> Texto fornecido
========================

Enquanto a idéia de Deus de Moisés era triunfal, a de Isaías estava repleta de mágoa. A profecia, como chegou até nós, começa com um lamento ofensivo ao povo da Aliança: "O boi e o asno conhecem seus donos, mas Israel não conhece nada...”. Javé se mostrava absolutamente revoltado com os sacrifícios de animais no Templo, enojado pela gordura dos bezerros, sangue dos touros e cabras e a fumaça que subia dos holocaustos. Não suportava as cerimônias de ano novo e as peregrinações deles. Isso teria chocado a platéia de Isaías: no Oriente Médio, essas celebrações cultuais faziam parte da essência da religião. Os deuses pagãos dependiam das cerimônias para renovar suas energias; o prestígio deles dependia em parte da magnificência de seus templos. Mas agora, Javé assumia de uma vez a sua condição de Deus UNO, revelando que, na verdade, essas coisas eram absolutamente sem sentido. Como outros sábios e filósofos no mundo civilizado (o Oikumene), Isaías sentia que a observância exterior não bastava. Os israelitas deveriam descobrir o significado interior de sua religião. Javé queria mais compaixão do que sacrifício:
“Até quando multiplicais a oração
não ouço,
porque vossas mãos estão cheias de sangue.
Lavai-vos, purificai-vos,
tirai a maldade de vossos atos de diante dos Meus Olhos:
cessai de fazer o mal;
Aprendei a fazer o bem;
procurai a justiça,
ajudai o opresso,
fazei justiça ao órfão,
tratai da causa das viúvas.”
Os profetas haviam descoberto o predominante dever da compaixão, que se tornaria a marca distintiva de todas as grandes religiões formadas na Era Axial. Todas as novas ideologias que, nesse período, se desenvolviam no mundo civilizado insistiam em que o "teste de autenticidade" da religião era que a experiência religiosa se integrasse a vida diária. Não bastava mais limitar a observância do Templo ao mundo extratemporal do mito. Após a iluminação, o homem ou mulher deve voltar ao cotidiano e praticar a misericórdia para com todos os seres vivos.
O ideal social dos profetas estava implícito no culto de Javé desde o Sinai: a história do Êxodo acentuava que Deus estava do lado dos fracos e oprimidos. A diferença era que agora os próprios israelitas eram castigados como opressores. O que mais impressiona na história de Isaías, é que na época da sua visão profética, dois profetas já pregavam a mesma mensagem(!) no caótico Reino do Norte! Como explicar? Se você pretende estudar religião, desista da arte de "entender" e aplique-se um pouco mais a do "aceitar"...

========================

> Dados fornecidos
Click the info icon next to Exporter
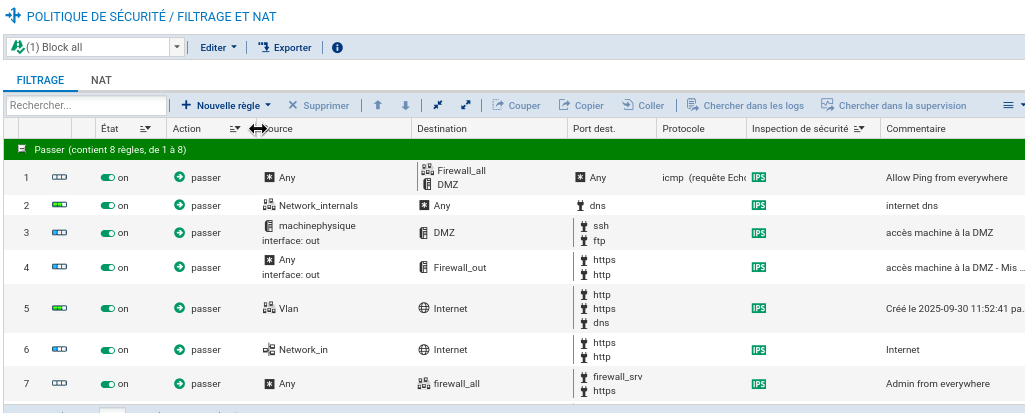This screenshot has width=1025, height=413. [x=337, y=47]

========================

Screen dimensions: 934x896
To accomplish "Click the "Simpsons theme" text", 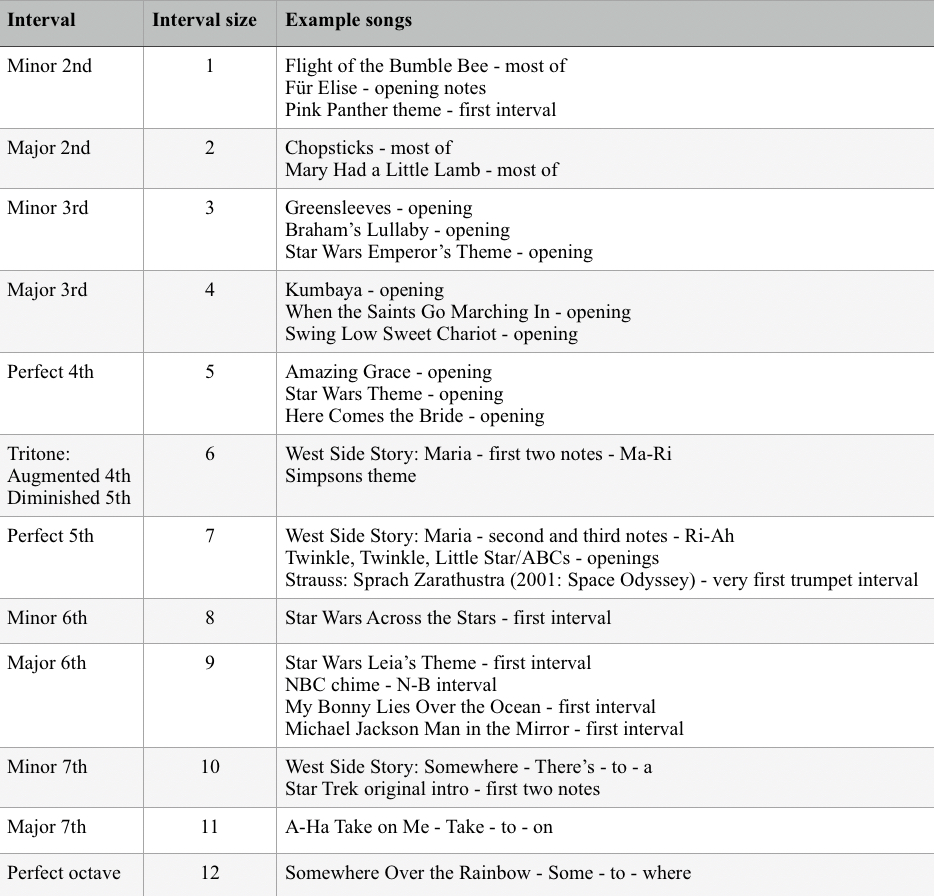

========================

> Conjunto de tarefas
a. No texto sobre a profecia de Isaías, o que se tornaria a marca distintiva de todas as grandes religiões formadas na Era Axial?
b. Por favor, retome o texto sobre a profecia de Isaías a partir do ponto em que ele termina.

> Conjunto de respostas
a. O predominante dever da compaixão.

b.
A Mensagem renovadora de Deus se revelava a todos, a um só tempo: ricos e pobres, nobres e plebeus. O primeiro destes profetas, atuando no Reino do Norte, Amós, não era aristocrata como Isaías, mas um pastor que vivia originalmente em Tekoa, no Reino do Sul. Por volta de 752 aC, assim como Isaías, Amós também foi arrasado por um súbito Chamado que o levou ao Reino Setentrional de Israel. Ele irrompeu no antigo santuário de Beth-El e despedaçou o cerimonial ali com uma profecia de condenação. Amazias, então o sacerdote de Beth-El, tentou mandá-lo embora. Podemos ouvir a voz do sistema da época, em sua pomposa repulsa ao insólito pastor - naturalmente, ele imaginava que Amós pertencia a uma das corporações de adivinhos que vagavam em grupos e liam a sorte por dinheiro. “Vai embora, adivinho!”, disse com desdém. “Volta à terra de Judá; ganha lá o teu pão, faz lá as tuas profecias. Não queremos mais profecias em Beth-El. Este é o santuário real, o templo nacional.” Imperturbável, Amós ergueu-se em toda a sua altura e respondeu que não era nenhum pseudo-profeta errante, mas tinha um mandato direto de Javé: “Eu não era profeta, nem filho de profeta, mais boieiro, e colhia figos bravos. Porém Javé me tomou de detrás do gado, e me disse: ‘Vai-te, e profetiza ao meu povo Israel’”. Portanto, não queria o povo de Beth-El ouvir a mensagem de Javé?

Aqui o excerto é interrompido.